Top of Extracted material

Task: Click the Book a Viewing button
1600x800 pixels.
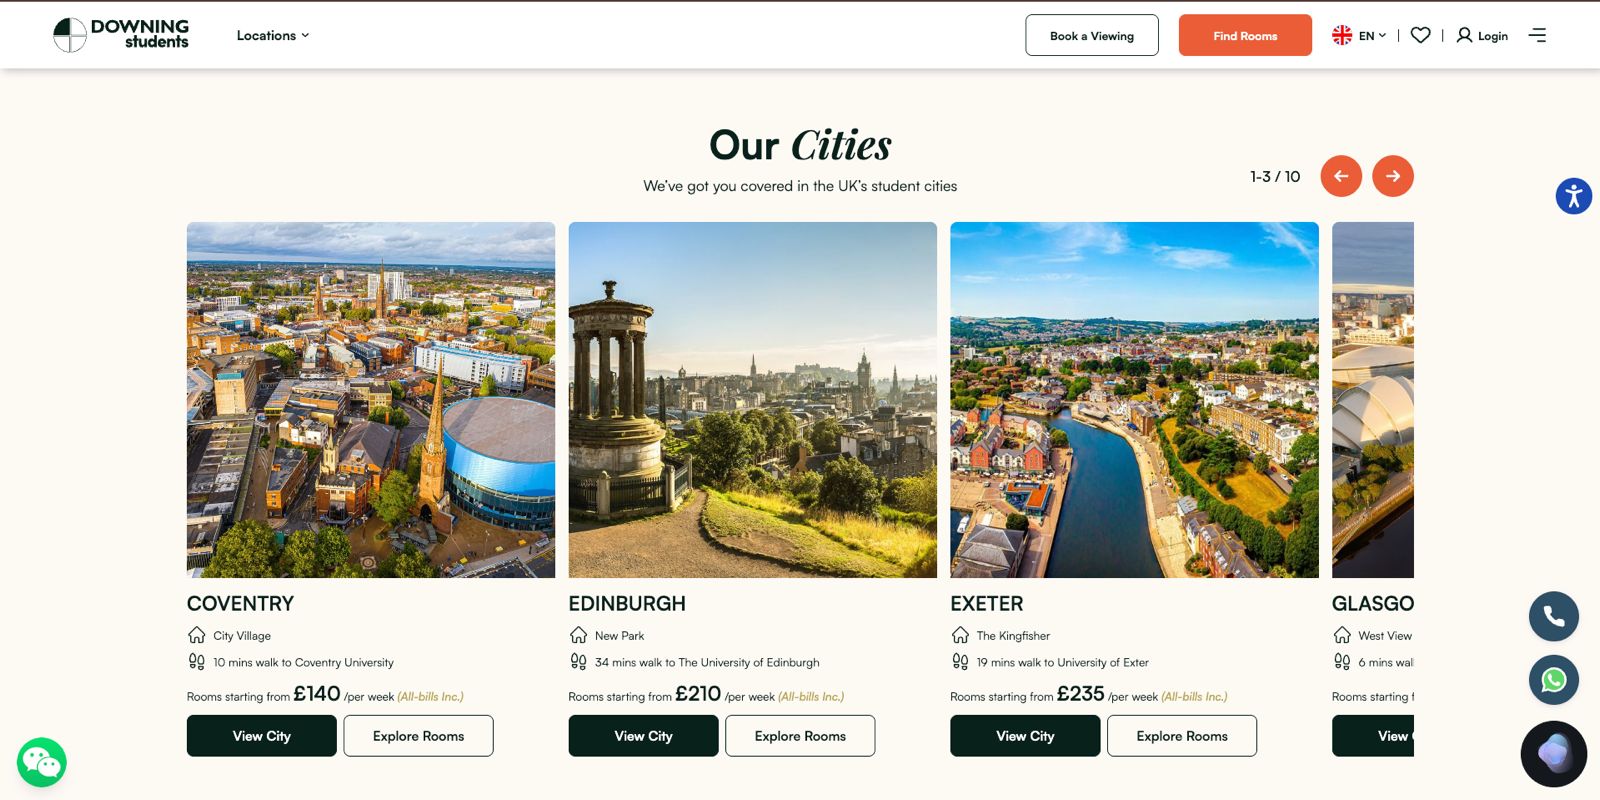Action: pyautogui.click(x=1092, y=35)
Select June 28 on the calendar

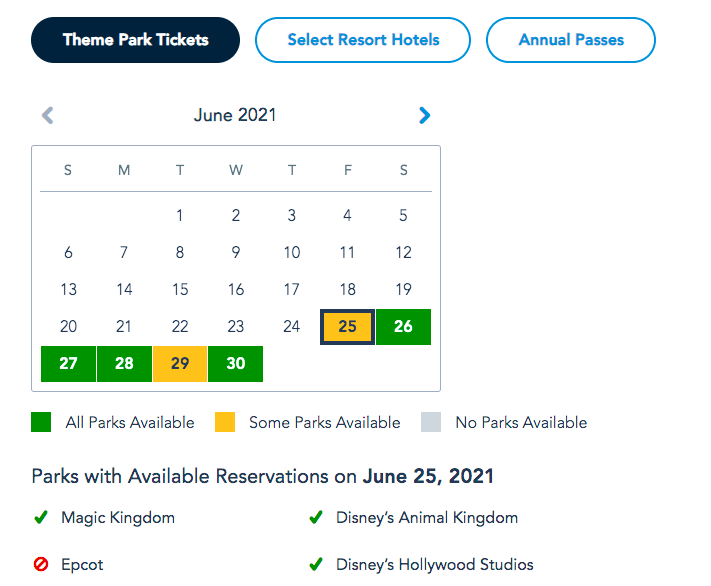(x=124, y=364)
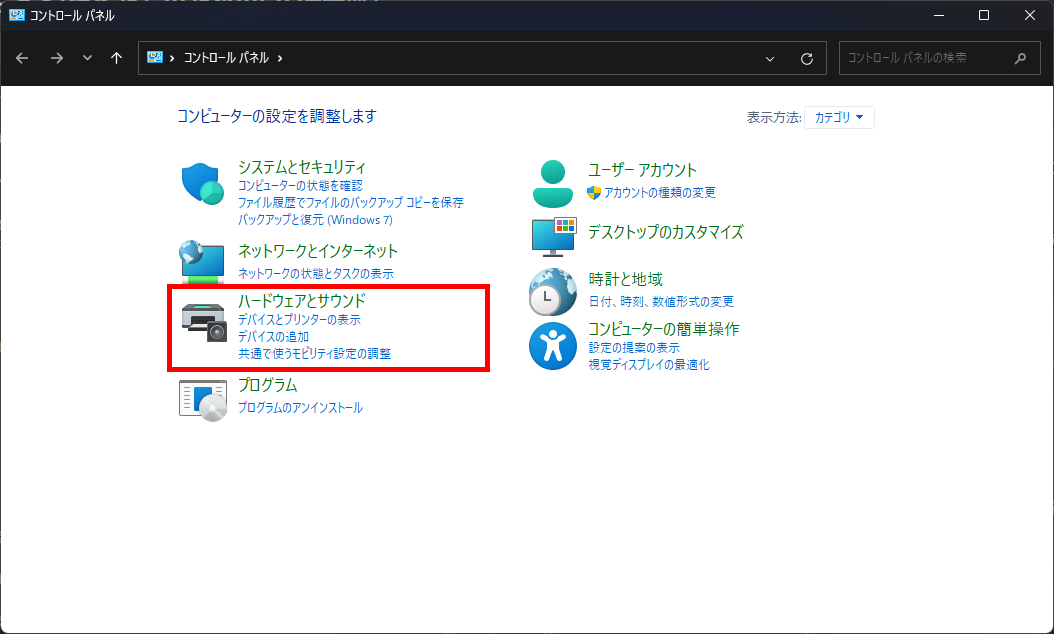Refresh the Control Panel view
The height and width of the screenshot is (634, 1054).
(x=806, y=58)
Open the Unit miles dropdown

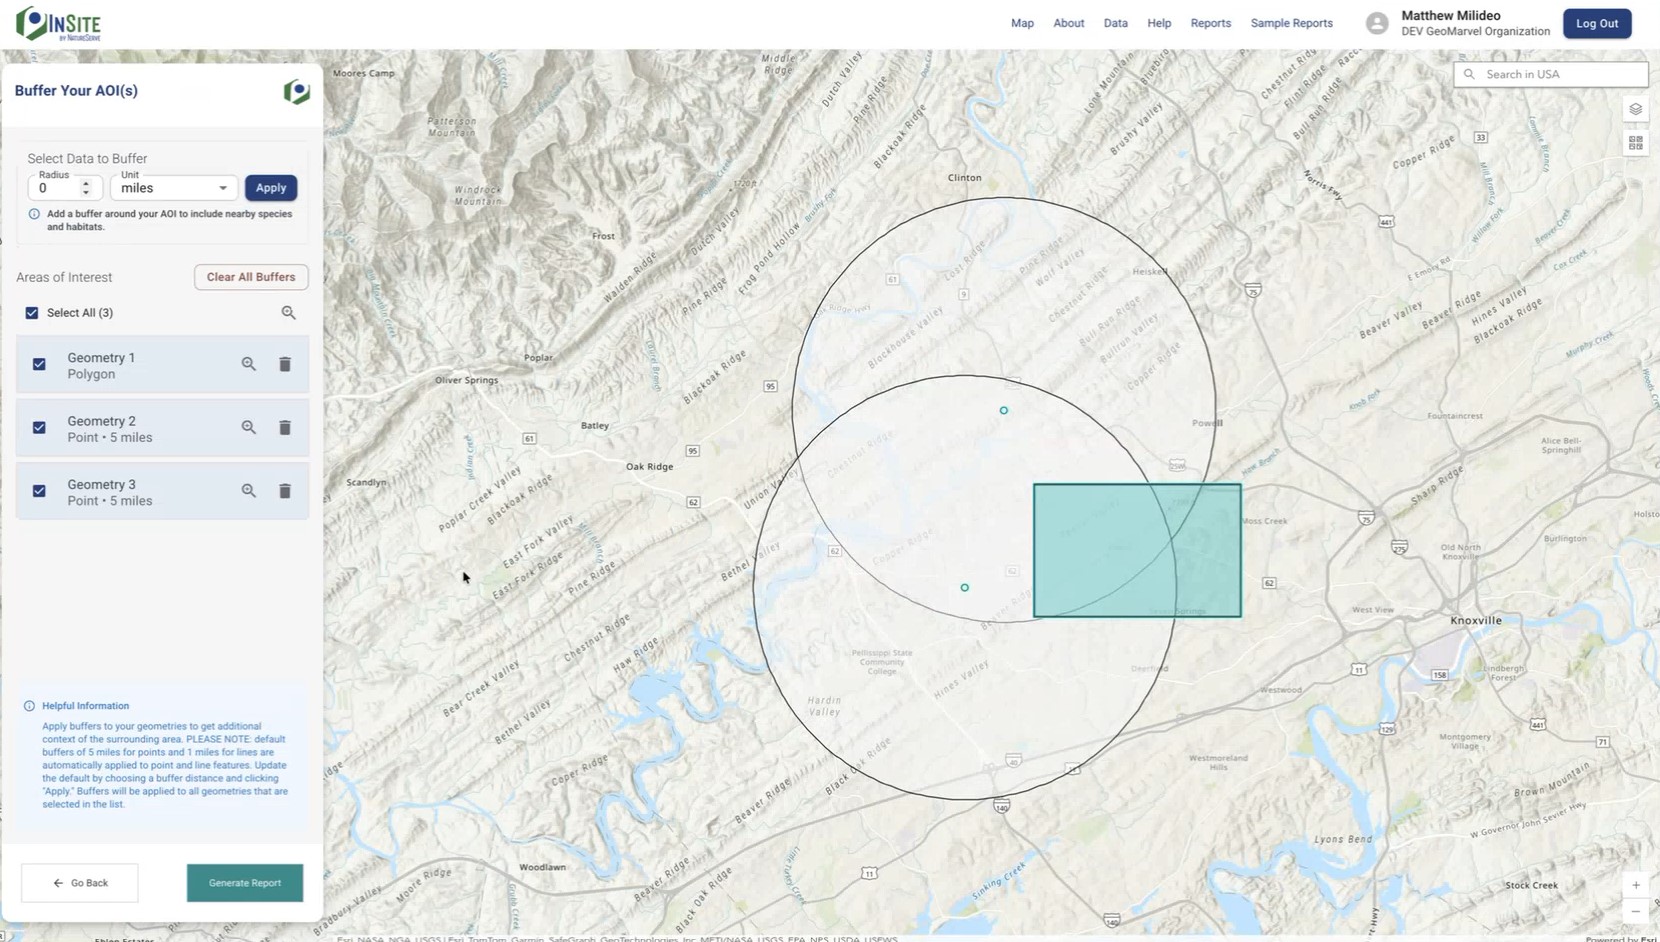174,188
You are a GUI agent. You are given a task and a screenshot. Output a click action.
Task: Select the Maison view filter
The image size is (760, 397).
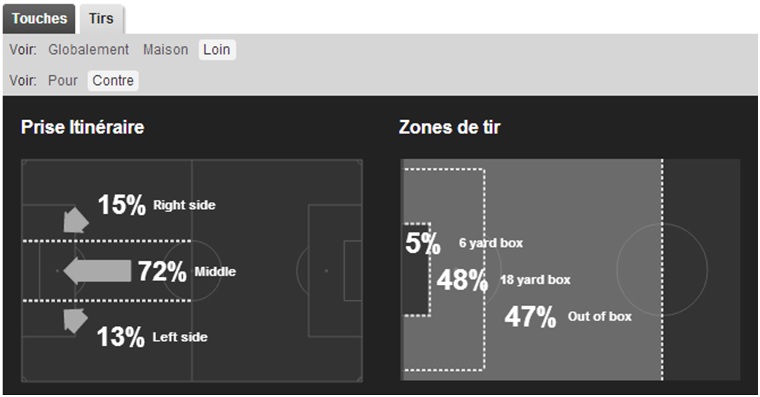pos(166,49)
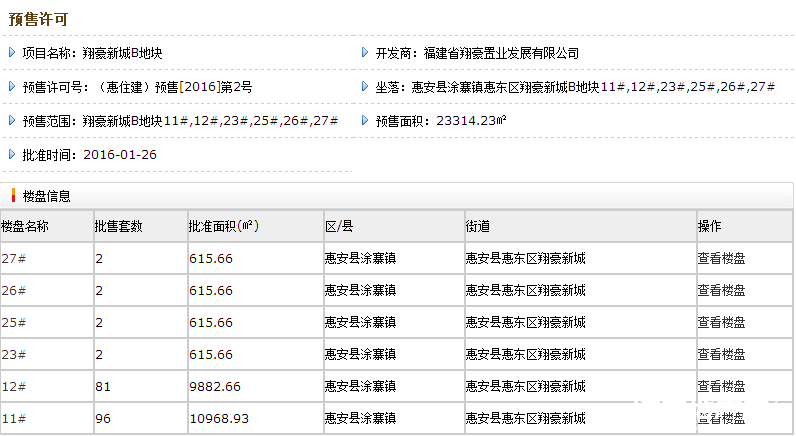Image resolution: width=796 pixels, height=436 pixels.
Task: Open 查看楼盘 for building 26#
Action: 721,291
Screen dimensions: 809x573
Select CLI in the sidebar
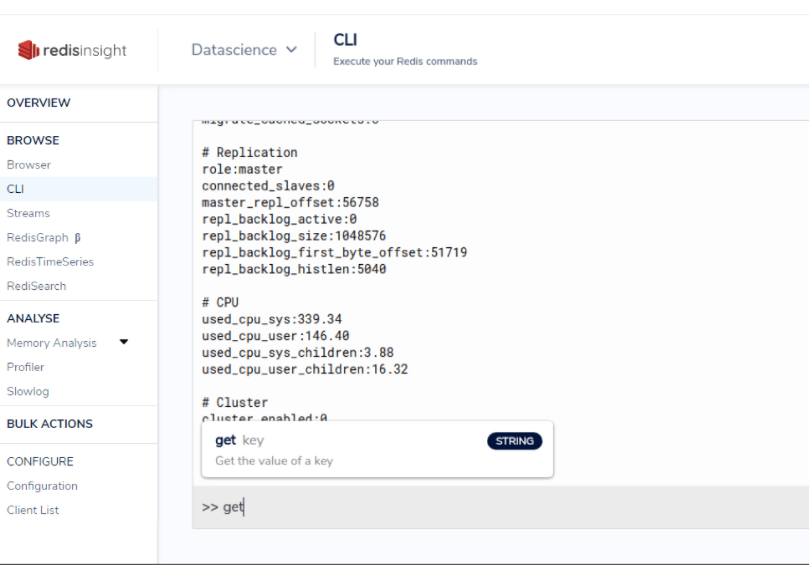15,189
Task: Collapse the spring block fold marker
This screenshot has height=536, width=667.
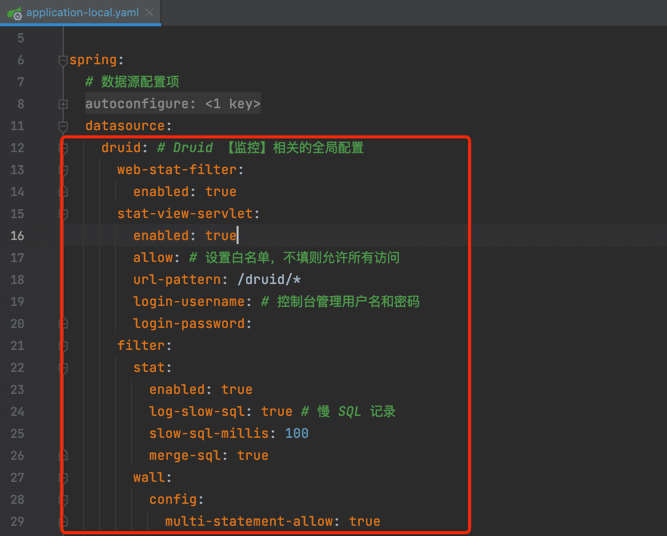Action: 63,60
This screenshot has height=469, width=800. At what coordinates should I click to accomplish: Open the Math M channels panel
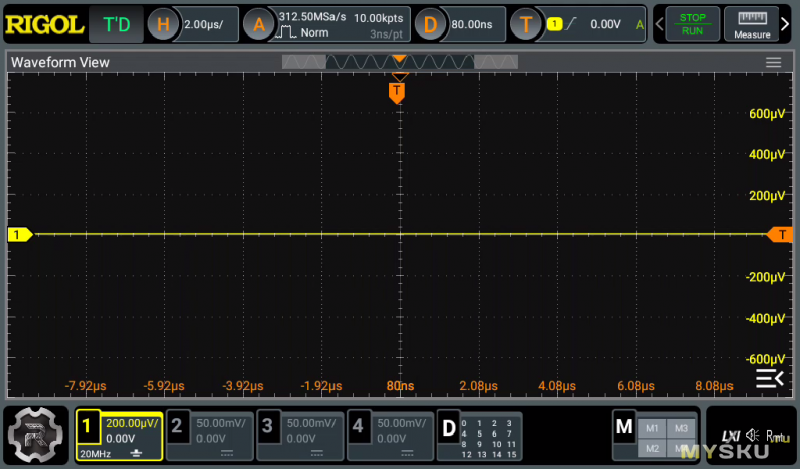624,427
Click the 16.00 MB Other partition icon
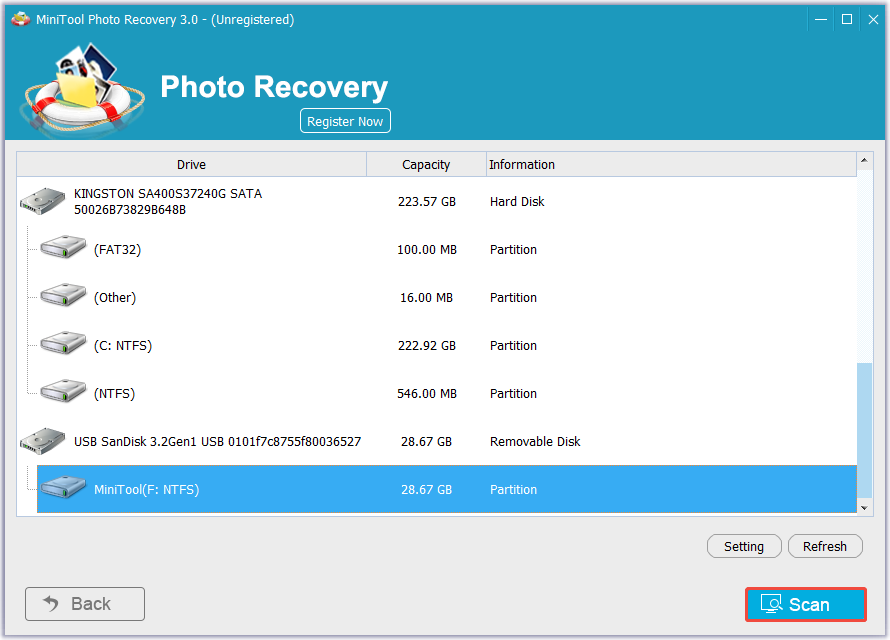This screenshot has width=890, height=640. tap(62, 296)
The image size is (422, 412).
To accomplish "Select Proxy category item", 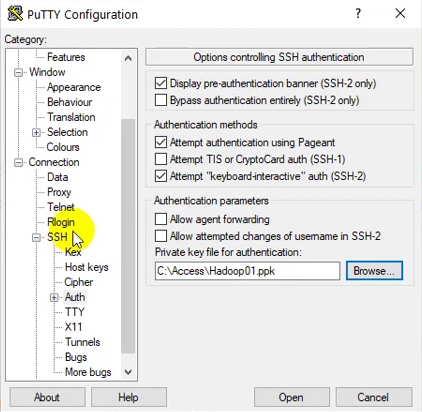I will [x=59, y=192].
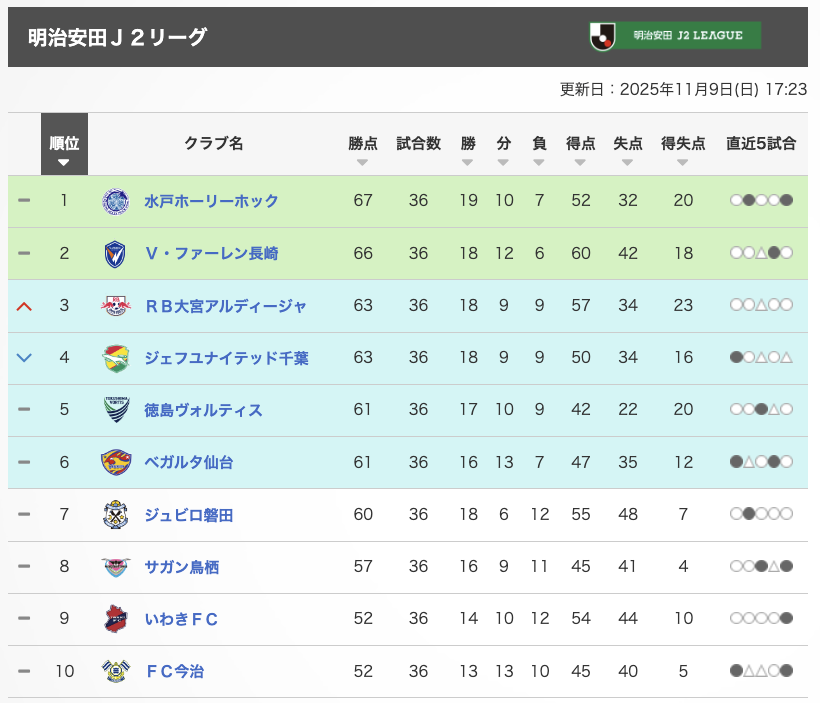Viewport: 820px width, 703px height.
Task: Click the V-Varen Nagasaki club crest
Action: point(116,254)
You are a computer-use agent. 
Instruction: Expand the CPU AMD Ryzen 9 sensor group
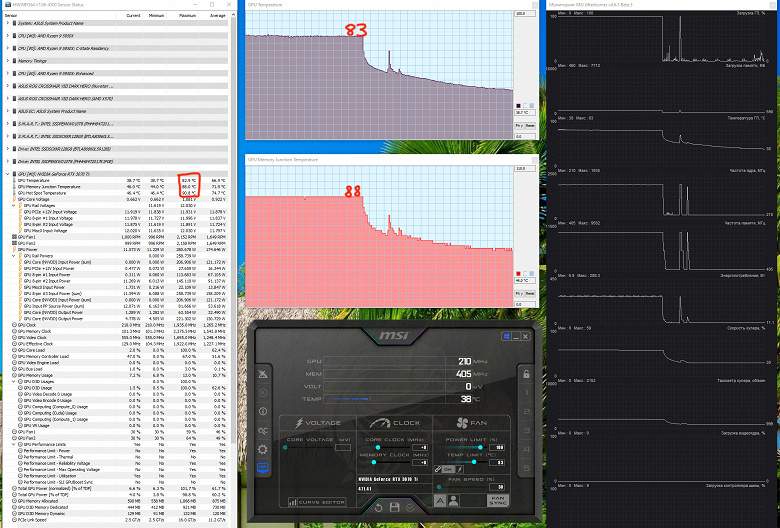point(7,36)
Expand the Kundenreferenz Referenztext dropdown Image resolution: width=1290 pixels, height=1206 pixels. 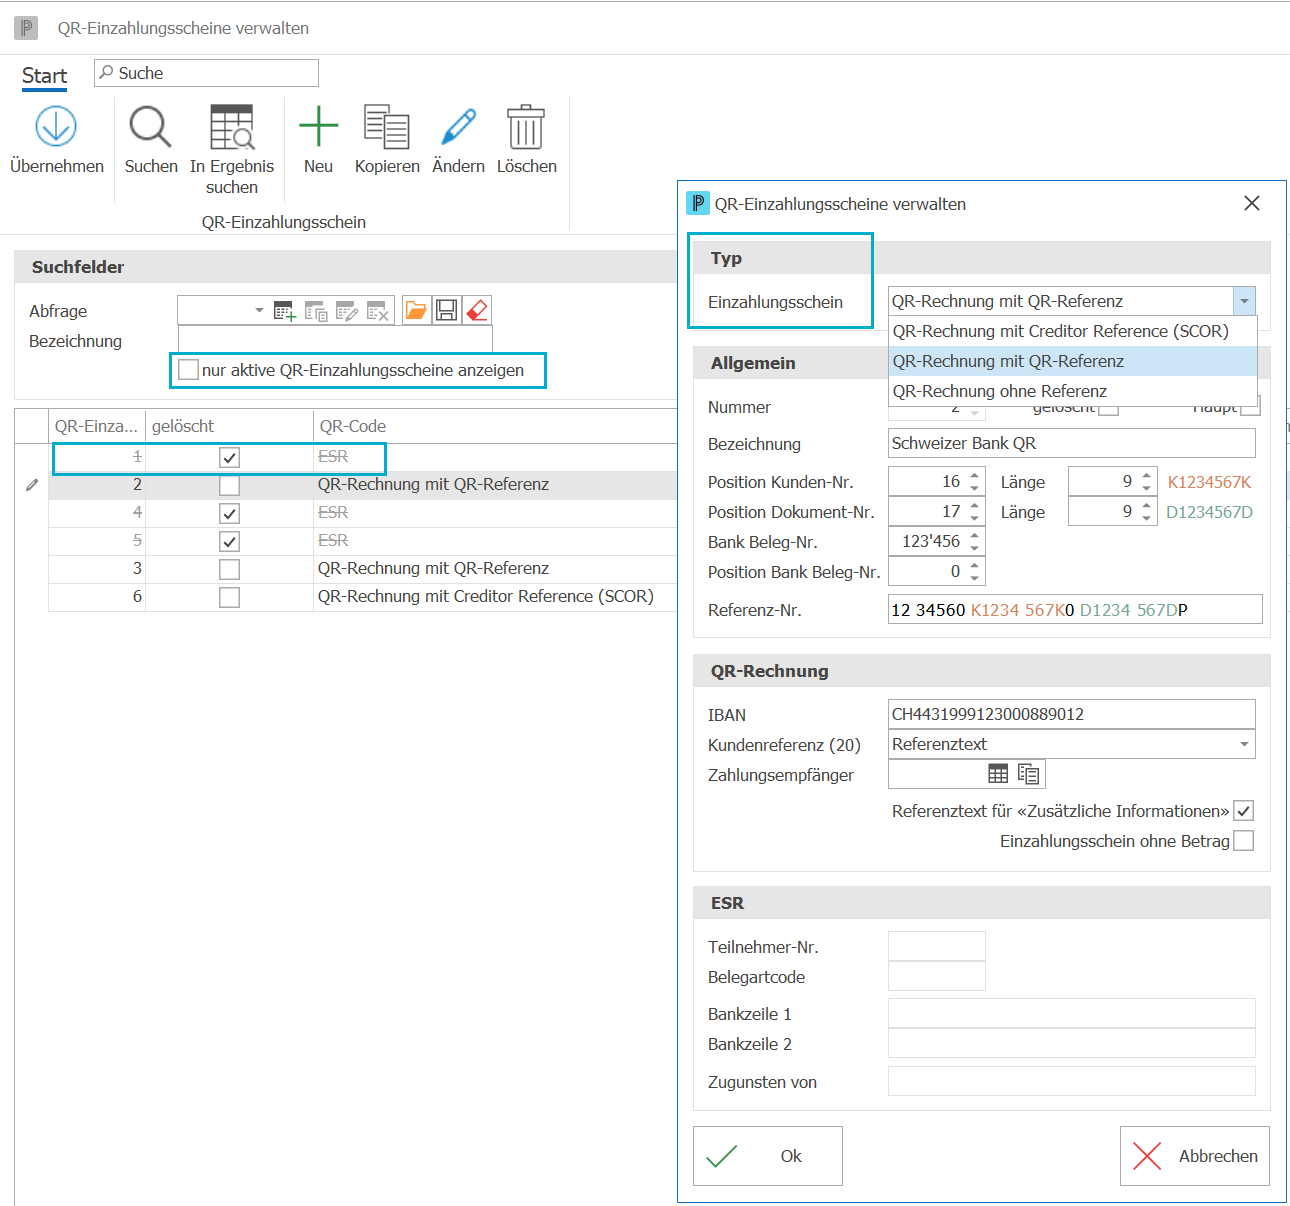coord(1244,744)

Bottom of Extracted material

Task: Find each line holding the string "agent" in the listing above, then copy it.

Finished task:
You are a GUI agent. You are given a task and a screenshot. Output a click action.
You are a computer-use agent. 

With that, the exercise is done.